Premkumar, et. al. (Arch. Osteoporos, 2013) studied subjects living in Antarctica for a year. In the study, those subjects who had lower serum levels of vitamin D and higher serum levels of parathyroid hormone were significantly more likely to suffer from symptoms of winter stress and depression than were subjects who had normal levels of vitamin D and parathyroid hormone. This study suggests that SAD — at least in its extreme form, during a polar winter lasting many months — is associated with deficiency of vitamin D.
Vitamin D deficiency has also been associated with non-seasonal depression. In a meta-analysis of 15 randomized controlled trials (Spedding, Nutrients, 2014), vitamin D supplementation was found to be effective for treatment of depression in patients with low levels of vitamin D. This is not to say that vitamin D is a treatment for depressive patients who are not deficient in vitamin D. Vitamin D therapy is appropriate treatment only in those depressed individuals whose depression is associated with deficiency of the vitamin.
In my own clinical experience, patients with vitamin D deficiency often complain of weakness, fatigue, and lack of joy.

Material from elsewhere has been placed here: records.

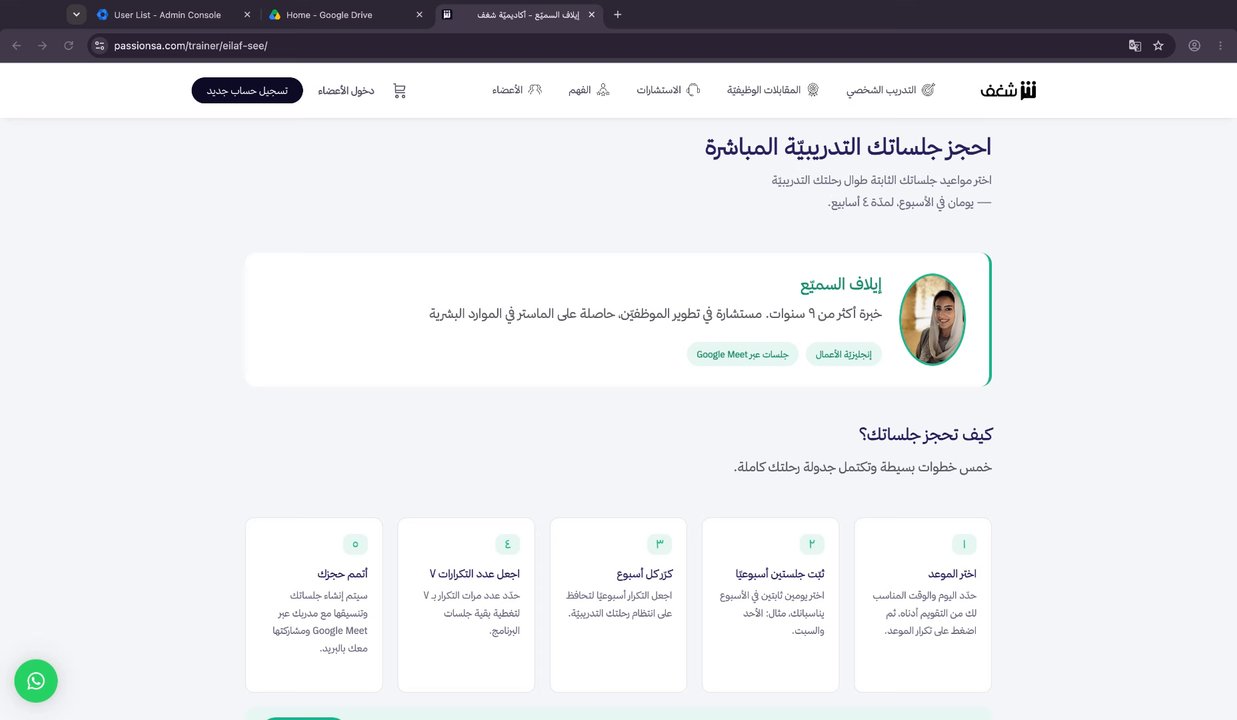View site information icon beside URL
Viewport: 1237px width, 720px height.
coord(98,45)
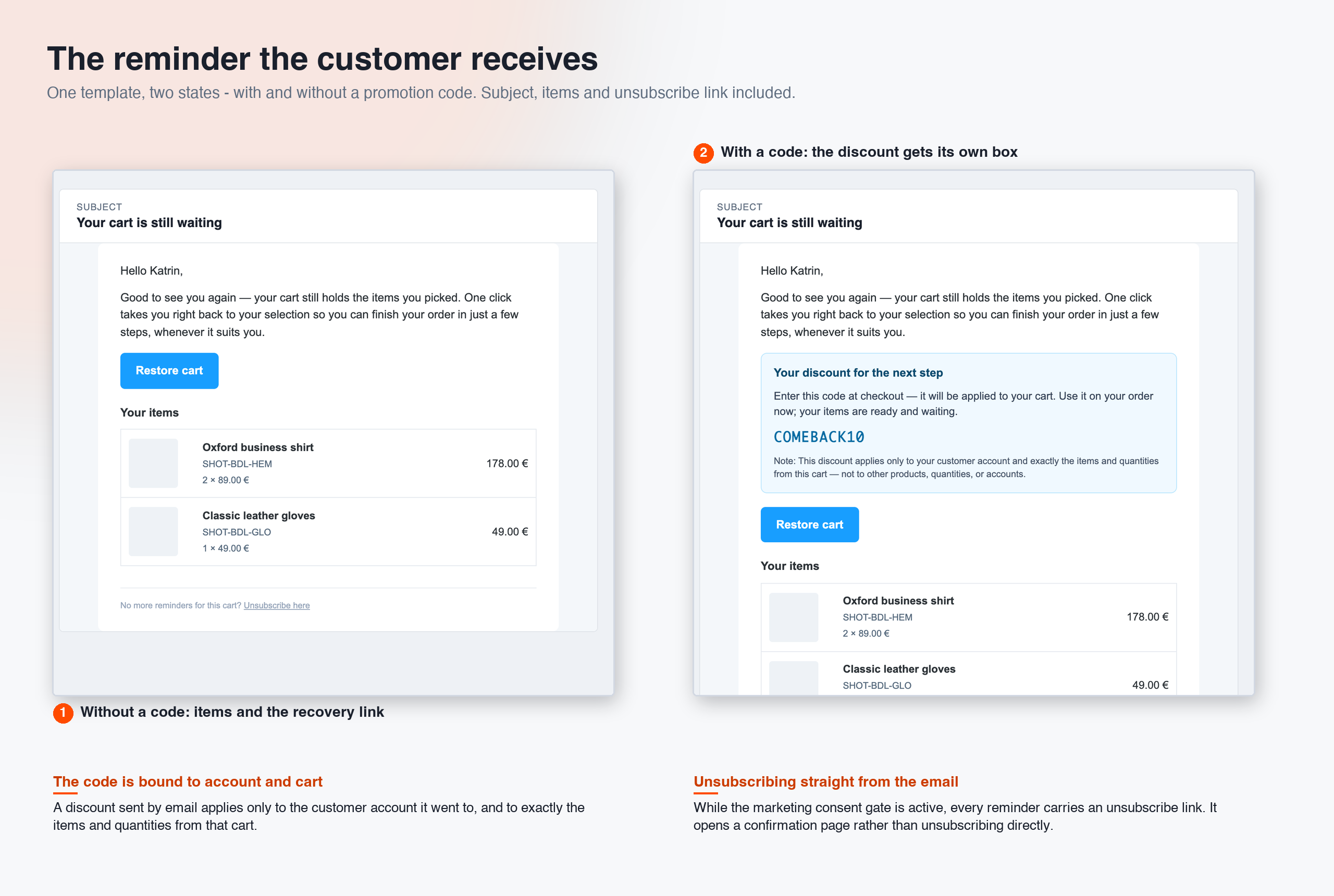Open the Unsubscribe here link
The height and width of the screenshot is (896, 1334).
[277, 605]
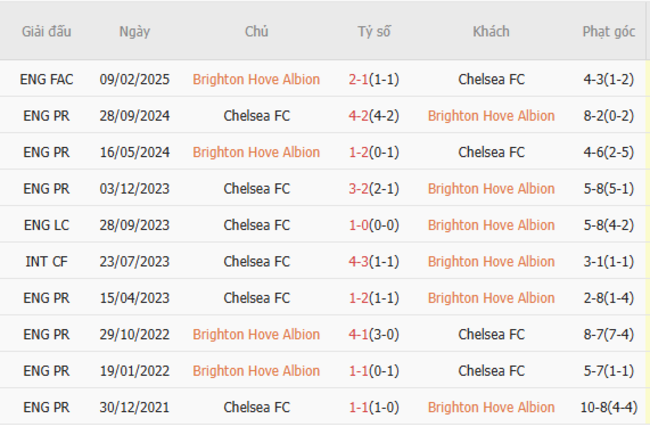Select Chelsea FC away on 19/01/2022

pyautogui.click(x=490, y=371)

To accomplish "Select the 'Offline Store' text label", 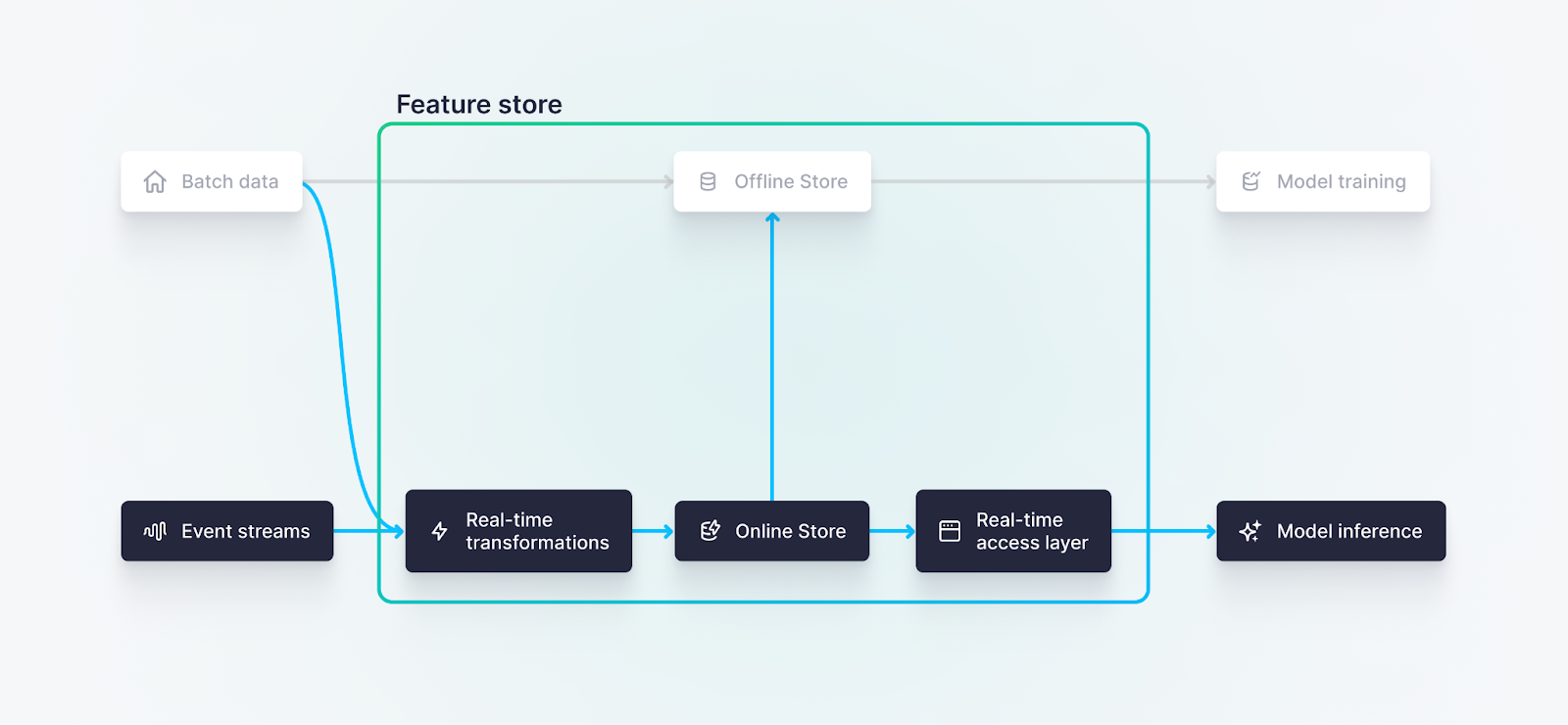I will click(790, 182).
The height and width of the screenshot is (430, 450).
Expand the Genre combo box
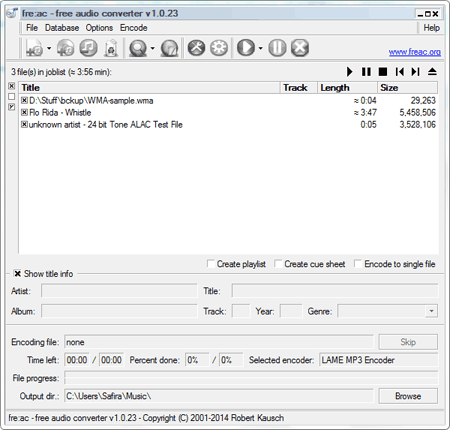click(x=431, y=311)
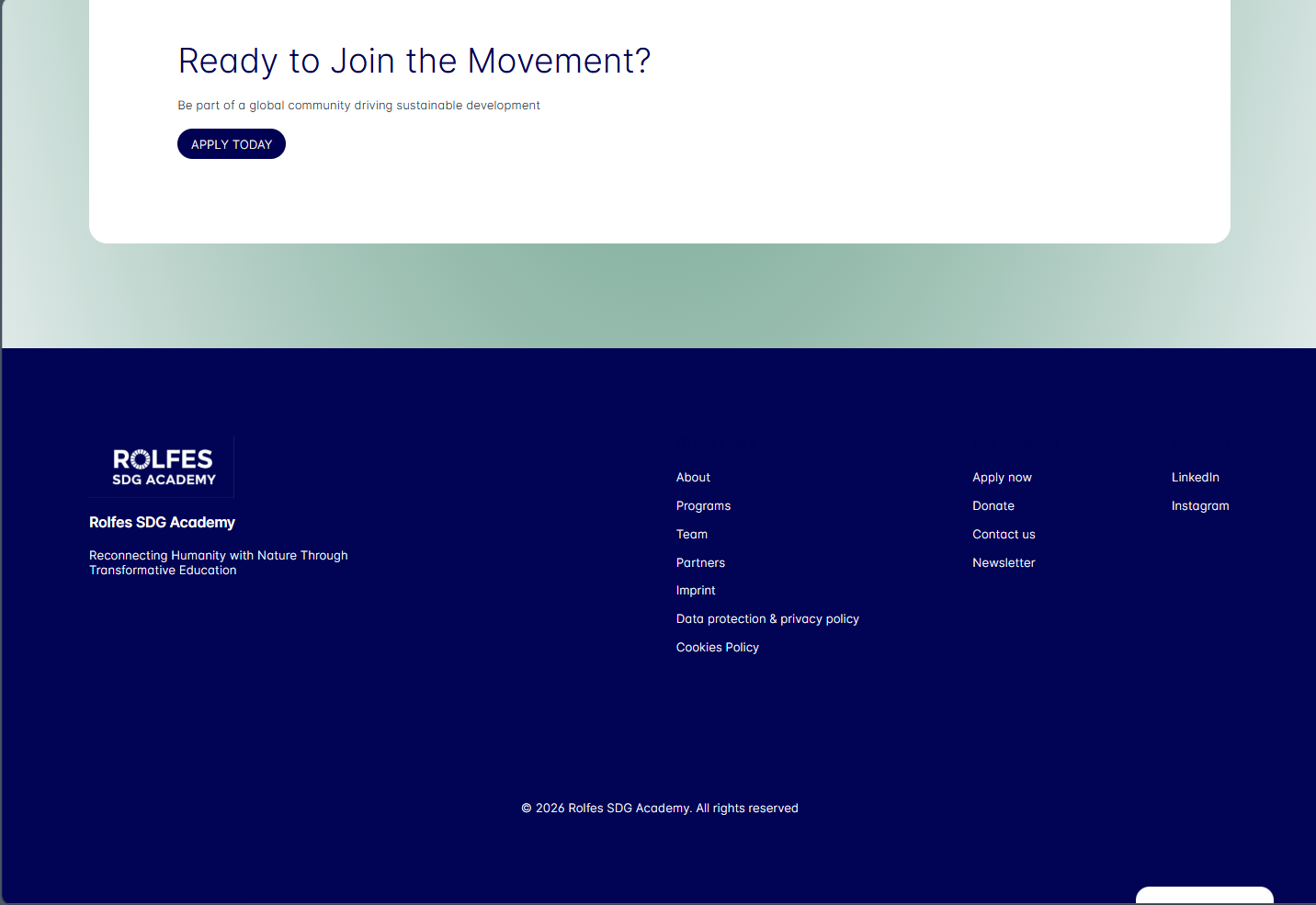
Task: View the Cookies Policy link
Action: tap(717, 648)
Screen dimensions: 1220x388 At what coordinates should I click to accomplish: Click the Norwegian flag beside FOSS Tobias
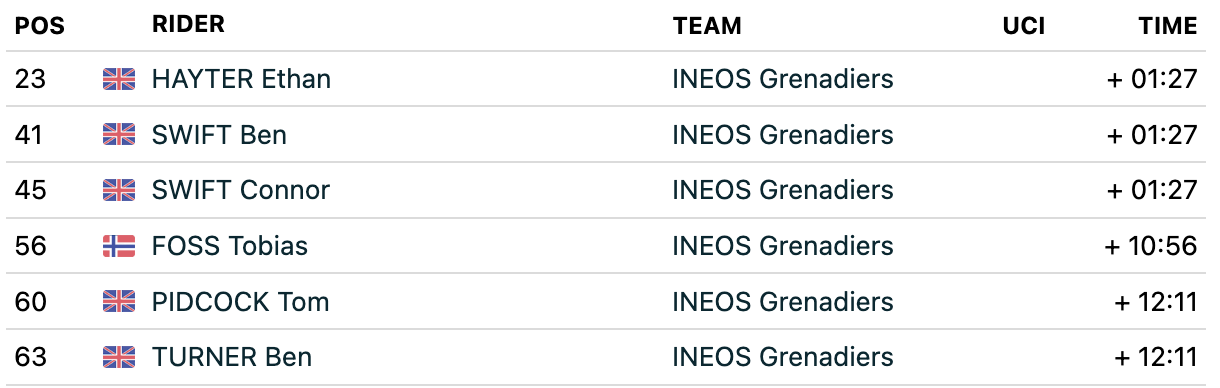(x=119, y=246)
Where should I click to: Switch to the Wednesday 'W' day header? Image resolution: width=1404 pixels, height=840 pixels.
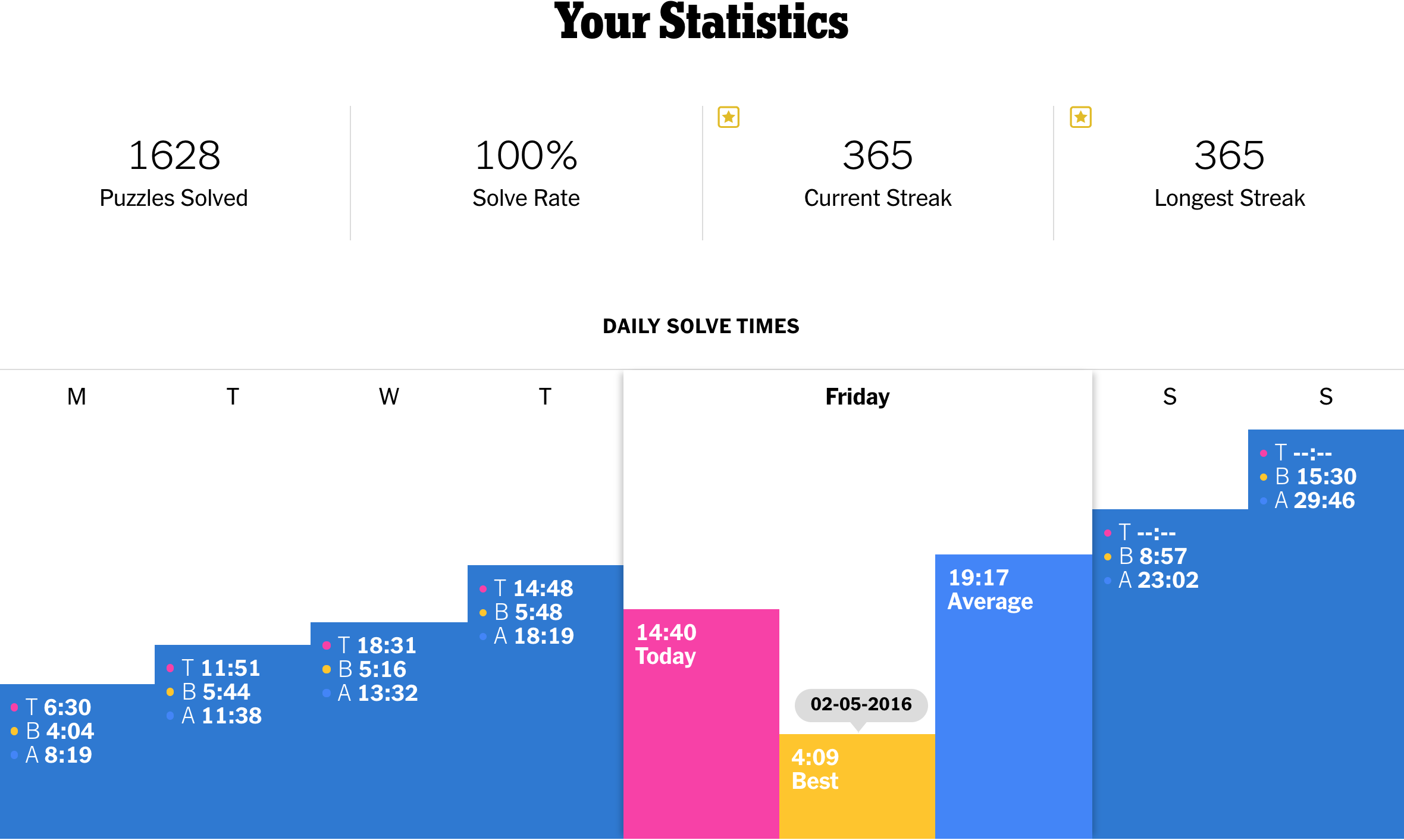389,396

As 25(OH) vitamin D levels rise, these patients feel better.
The message seems clear: some forms of depression are related to vitamin D, vitamin D production is related to sun exposure, and sun exposure is related to melanin in the skin. If so, then in people who have more melanin pigment in the skin, i.e. dark skinned people, the depressive effect should be greater than in light skinned people.
Calcarea phos. – the remedy
Having come full circle, we are now able to peek into the logic of homeopathic Calcarea phos. Calcarea phos. is related to bone mineral, and bone mineral, in turn, is related to both vitamin D and parathyroid hormone. Since both bone mineralization (by hydroxyapatite and other calcium-phosphate complexes) and mood depend on vitamin D and parathyroid hormone, and since Calcarea phos. is integrally tied up in this process, it is logical that Calcarea phos. exhibits actions in both of these spheres. Calcarea phos. is a potential treatment for bone disease, but it is also a potential treatment for joyless depression.
Also, we have seen that vitamin D production depends on sun exposure, and that the ability to absorb the sun’s rays depends in part on the concentration of melanin in skin. Perhaps this is the reason why our materia medica states that Calcarea phos. is “suited to dark skinned people.” But in our modern urban world, in which much of our time is spent indoors, we might expect Calcarea phos. to be effective in lighter skinned people, as well. This is exactly what I have seen in my own patients.